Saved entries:
[Start of Attachment]

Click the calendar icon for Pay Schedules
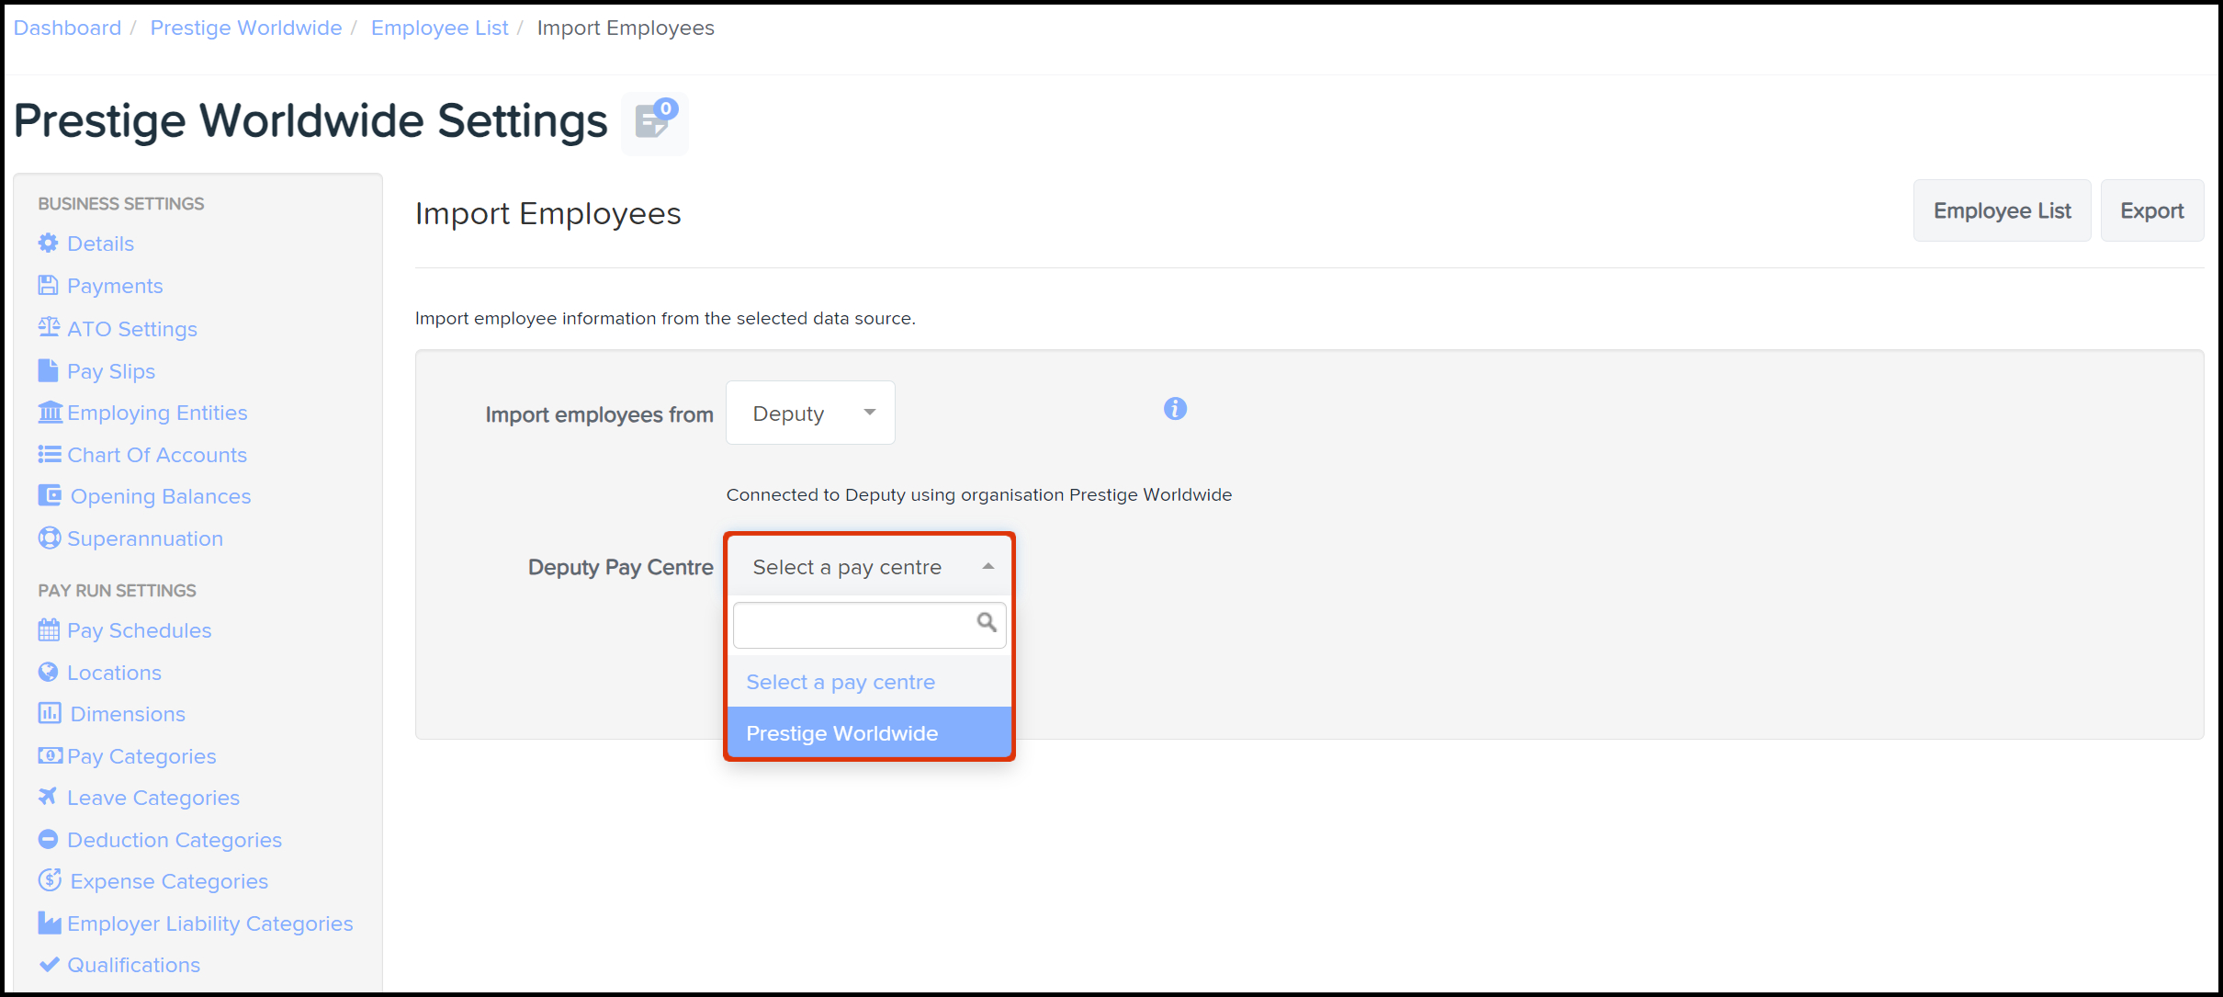The height and width of the screenshot is (997, 2223). click(x=49, y=630)
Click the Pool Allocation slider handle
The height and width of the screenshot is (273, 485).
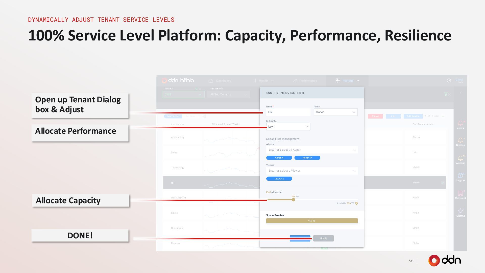[x=294, y=200]
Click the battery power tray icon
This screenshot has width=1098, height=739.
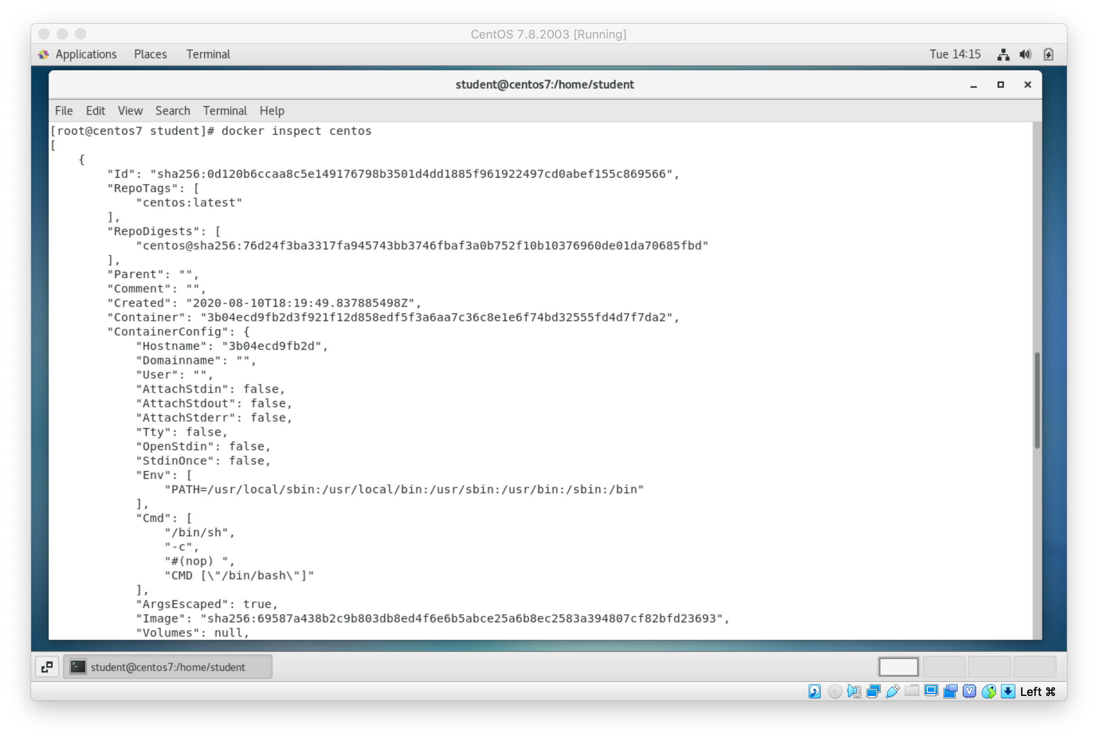pos(1048,54)
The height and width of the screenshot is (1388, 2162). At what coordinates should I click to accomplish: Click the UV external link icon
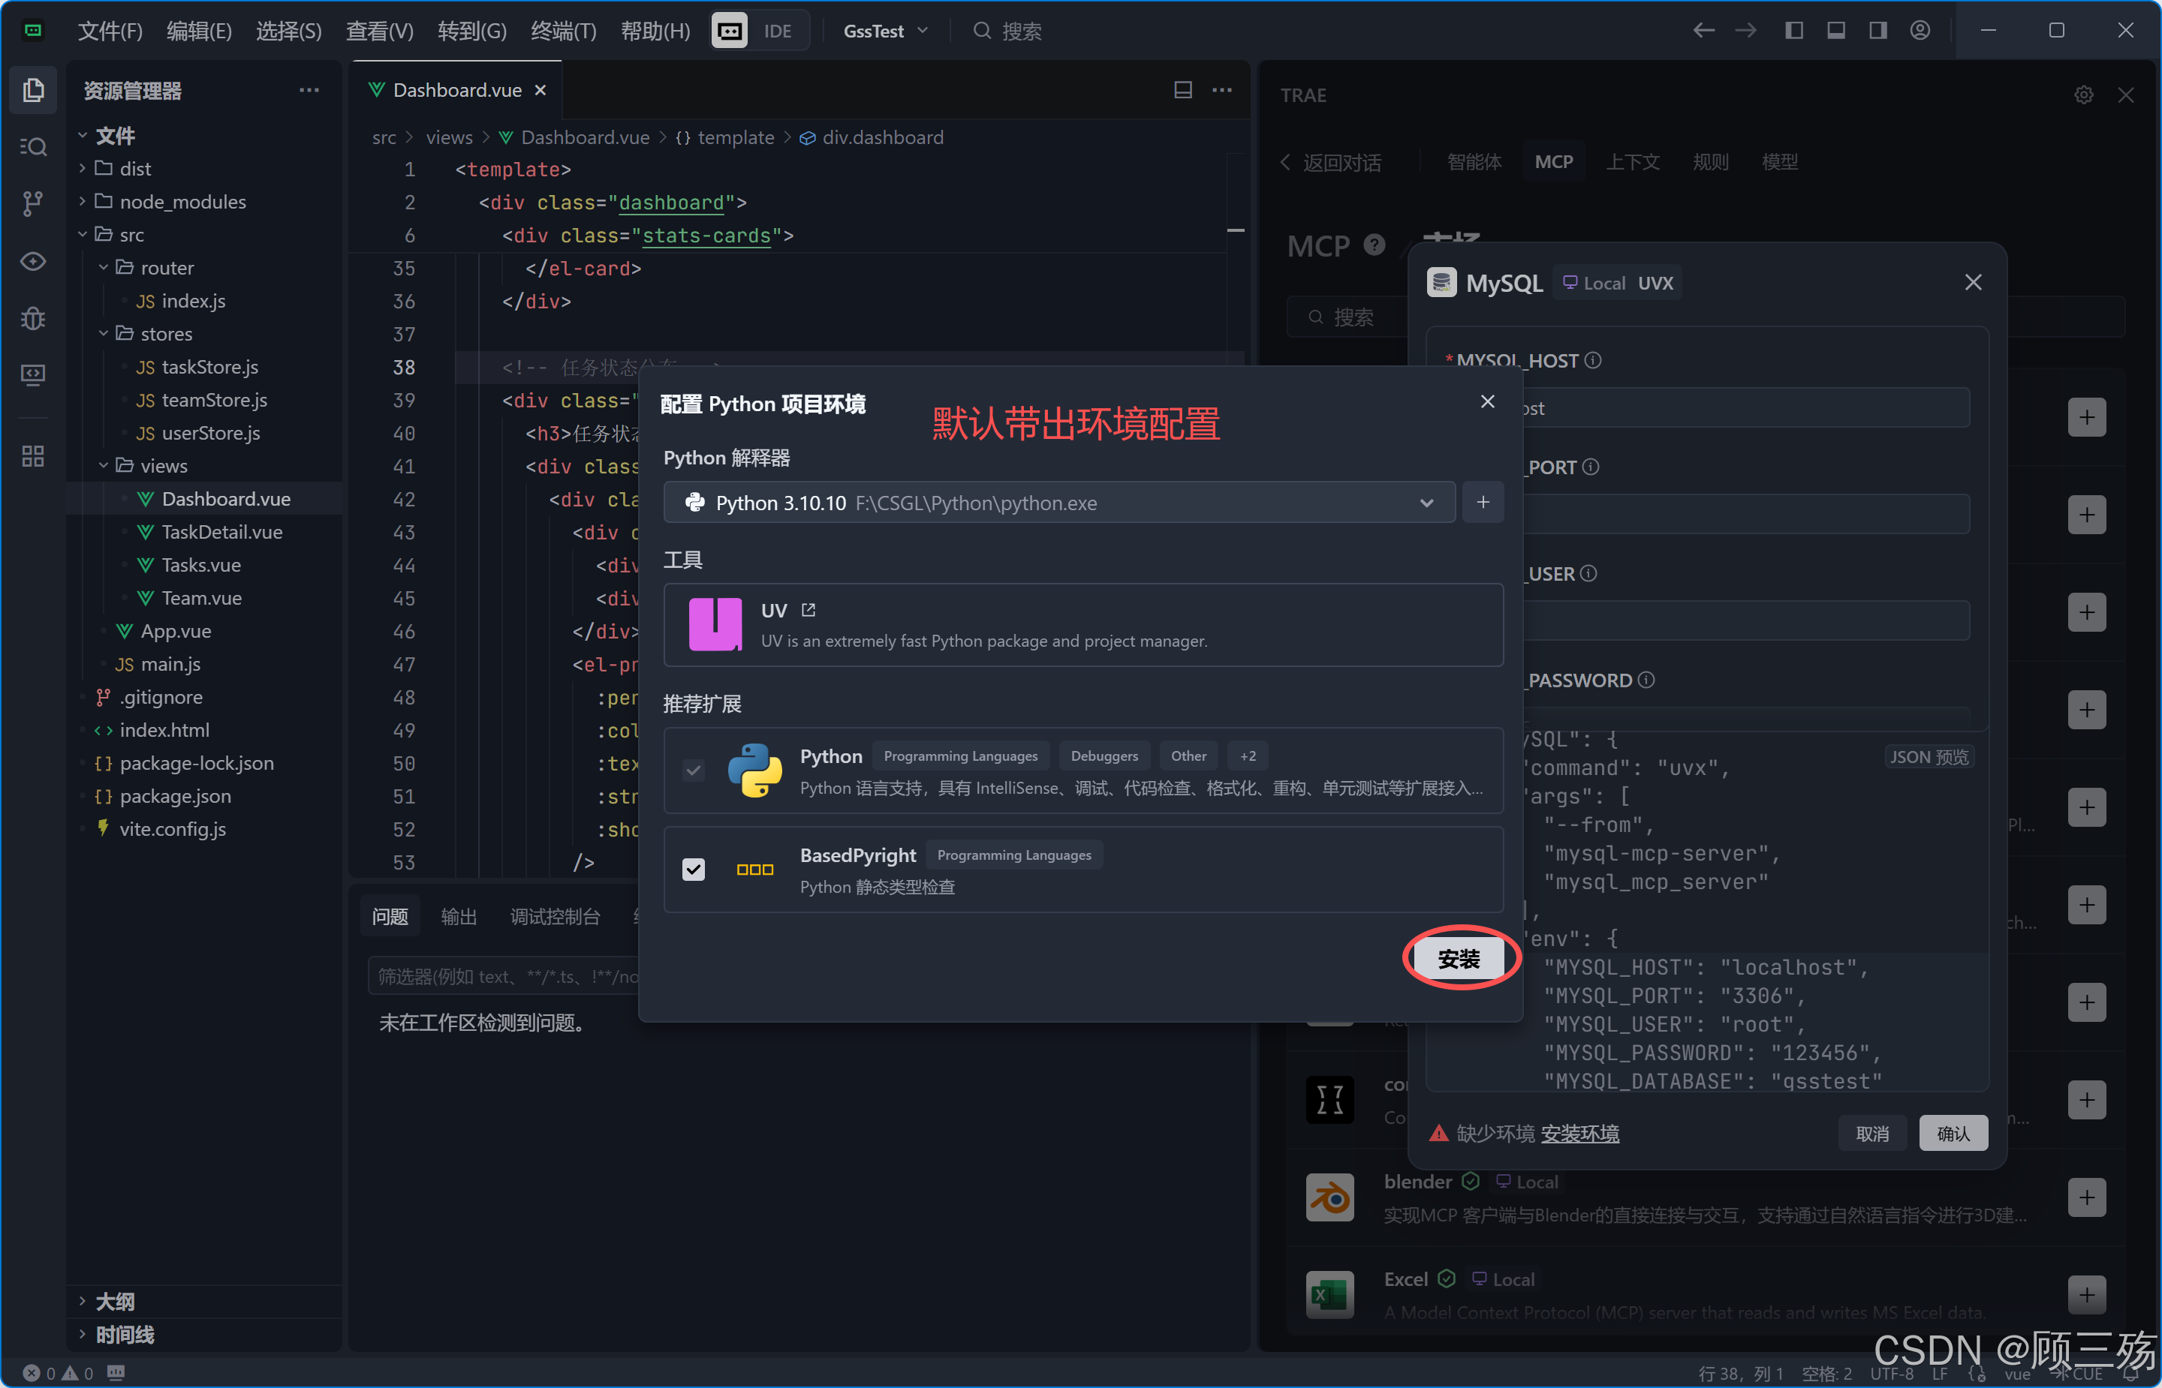click(x=809, y=610)
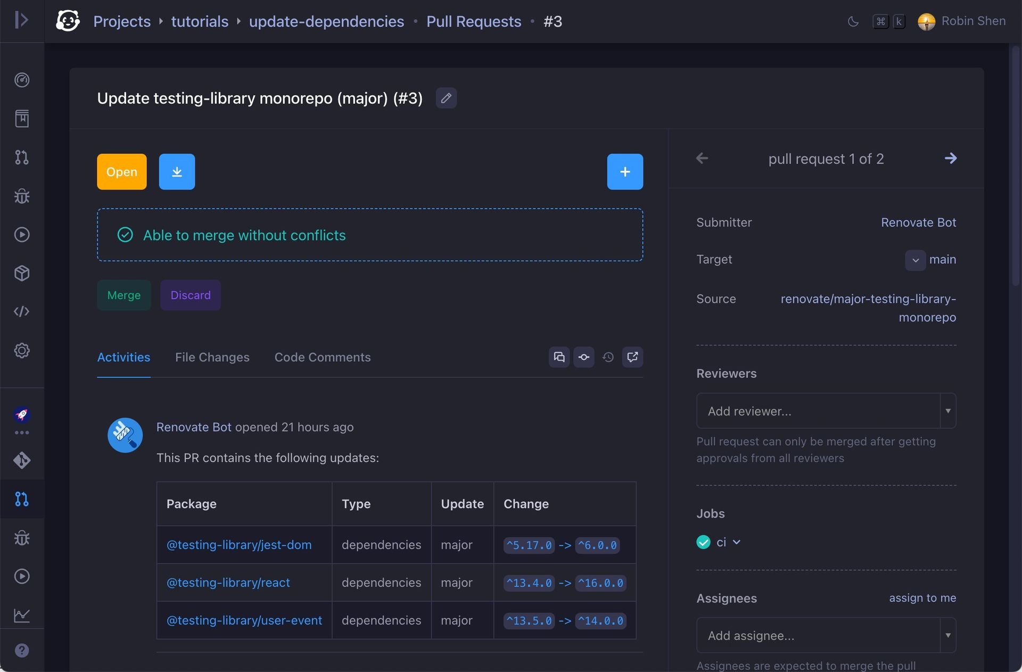
Task: Switch to File Changes tab
Action: 212,357
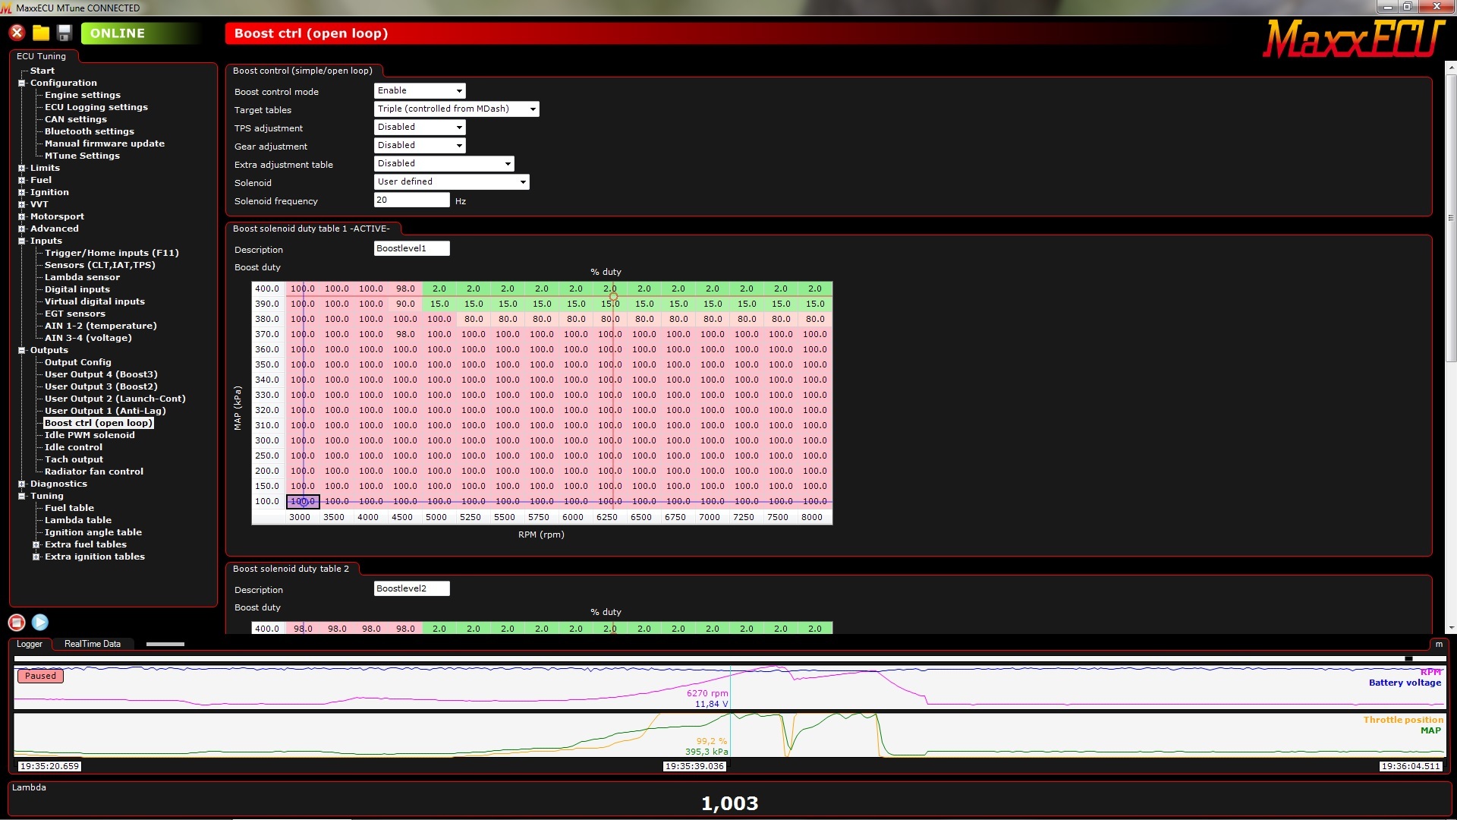Click the red disconnect X icon
The image size is (1457, 820).
(17, 33)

[End of Attachment]

Hand back the data above exactly, with no images.

Click the calendar icon for Pay Schedules
The height and width of the screenshot is (997, 2223). click(x=49, y=630)
Click the Pool Allocation slider handle
The height and width of the screenshot is (273, 485).
[x=294, y=200]
Click the battery power tray icon
This screenshot has width=1098, height=739.
pos(1048,54)
The height and width of the screenshot is (1388, 2162). At what coordinates should I click to accomplish: Click the UV external link icon
click(x=809, y=610)
Task: Switch to File Changes tab
Action: 212,357
Click the red disconnect X icon
The image size is (1457, 820).
(17, 33)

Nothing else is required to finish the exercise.